◆ ABOUT THIS TASK:
Set out exactly, line by line, the stretch of data below that begins at the line containing "Given: Click the Открыть toolbar button" and ends at the line containing "Expand the Language dropdown showing English", with both ends kept.

_ _ _ _ _

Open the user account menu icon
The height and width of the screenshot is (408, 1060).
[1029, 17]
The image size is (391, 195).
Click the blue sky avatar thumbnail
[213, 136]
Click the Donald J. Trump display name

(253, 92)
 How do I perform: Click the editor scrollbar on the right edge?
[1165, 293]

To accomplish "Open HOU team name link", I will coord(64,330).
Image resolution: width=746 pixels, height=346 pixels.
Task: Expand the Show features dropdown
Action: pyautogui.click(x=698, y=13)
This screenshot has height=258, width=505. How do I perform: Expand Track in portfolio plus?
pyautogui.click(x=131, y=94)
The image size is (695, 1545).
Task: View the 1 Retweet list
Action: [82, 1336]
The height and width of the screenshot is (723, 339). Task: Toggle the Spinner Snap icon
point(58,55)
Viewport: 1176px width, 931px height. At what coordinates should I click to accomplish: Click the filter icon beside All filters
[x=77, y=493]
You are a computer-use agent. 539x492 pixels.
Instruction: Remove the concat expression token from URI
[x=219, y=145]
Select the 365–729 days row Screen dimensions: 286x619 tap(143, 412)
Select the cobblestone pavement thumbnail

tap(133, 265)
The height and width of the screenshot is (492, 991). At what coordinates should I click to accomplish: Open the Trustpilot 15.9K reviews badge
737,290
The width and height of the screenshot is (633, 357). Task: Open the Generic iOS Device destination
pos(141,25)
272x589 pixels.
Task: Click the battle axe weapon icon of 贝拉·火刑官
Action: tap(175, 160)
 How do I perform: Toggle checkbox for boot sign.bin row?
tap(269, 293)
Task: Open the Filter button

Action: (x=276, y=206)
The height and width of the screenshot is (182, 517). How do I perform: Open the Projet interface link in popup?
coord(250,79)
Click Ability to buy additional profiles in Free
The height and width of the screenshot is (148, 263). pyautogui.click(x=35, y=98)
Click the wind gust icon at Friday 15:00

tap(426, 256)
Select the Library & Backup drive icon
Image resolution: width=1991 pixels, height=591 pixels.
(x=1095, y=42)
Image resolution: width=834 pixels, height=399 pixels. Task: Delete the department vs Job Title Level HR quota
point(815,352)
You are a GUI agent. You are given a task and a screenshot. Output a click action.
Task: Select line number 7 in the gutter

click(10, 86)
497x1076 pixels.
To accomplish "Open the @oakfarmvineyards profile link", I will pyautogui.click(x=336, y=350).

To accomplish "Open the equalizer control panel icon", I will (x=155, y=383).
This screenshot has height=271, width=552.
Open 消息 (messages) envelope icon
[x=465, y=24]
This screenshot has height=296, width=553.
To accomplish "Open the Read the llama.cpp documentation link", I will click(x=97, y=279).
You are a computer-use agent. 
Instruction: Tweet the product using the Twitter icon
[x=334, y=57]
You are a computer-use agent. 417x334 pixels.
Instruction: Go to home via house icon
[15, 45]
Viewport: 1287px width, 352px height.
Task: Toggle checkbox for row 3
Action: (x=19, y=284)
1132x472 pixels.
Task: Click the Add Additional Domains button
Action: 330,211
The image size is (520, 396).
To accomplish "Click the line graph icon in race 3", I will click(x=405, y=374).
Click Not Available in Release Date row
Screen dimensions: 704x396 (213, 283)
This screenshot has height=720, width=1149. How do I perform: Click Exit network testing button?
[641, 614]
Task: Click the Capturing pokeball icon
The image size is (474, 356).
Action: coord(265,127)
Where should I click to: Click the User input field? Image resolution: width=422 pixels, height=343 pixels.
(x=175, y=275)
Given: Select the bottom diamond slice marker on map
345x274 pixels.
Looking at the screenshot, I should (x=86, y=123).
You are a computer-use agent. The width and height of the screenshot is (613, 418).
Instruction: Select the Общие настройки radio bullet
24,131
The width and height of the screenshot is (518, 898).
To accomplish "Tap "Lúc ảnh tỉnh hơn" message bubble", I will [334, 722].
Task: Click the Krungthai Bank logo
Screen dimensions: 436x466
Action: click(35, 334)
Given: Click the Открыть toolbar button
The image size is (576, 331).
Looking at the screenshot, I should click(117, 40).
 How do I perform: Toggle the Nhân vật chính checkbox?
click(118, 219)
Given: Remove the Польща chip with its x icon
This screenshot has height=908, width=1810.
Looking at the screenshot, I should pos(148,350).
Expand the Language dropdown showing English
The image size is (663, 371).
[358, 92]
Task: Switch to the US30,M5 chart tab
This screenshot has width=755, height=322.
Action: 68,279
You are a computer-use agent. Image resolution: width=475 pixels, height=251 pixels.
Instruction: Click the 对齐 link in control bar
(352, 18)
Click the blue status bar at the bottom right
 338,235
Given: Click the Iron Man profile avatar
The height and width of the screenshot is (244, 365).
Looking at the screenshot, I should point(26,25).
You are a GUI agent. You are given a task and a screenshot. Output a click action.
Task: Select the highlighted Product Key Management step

_ _ _ _ _

◆ SOLUTION FOR THIS PROBLEM:
Given: Click the Открыть toolbar button
The image size is (576, 331).
Looking at the screenshot, I should click(117, 40).
 How do I perform: Toggle the Nhân vật chính checkbox?
click(118, 219)
Given: Remove the Польща chip with its x icon
This screenshot has height=908, width=1810.
Looking at the screenshot, I should pos(148,350).
Expand the Language dropdown showing English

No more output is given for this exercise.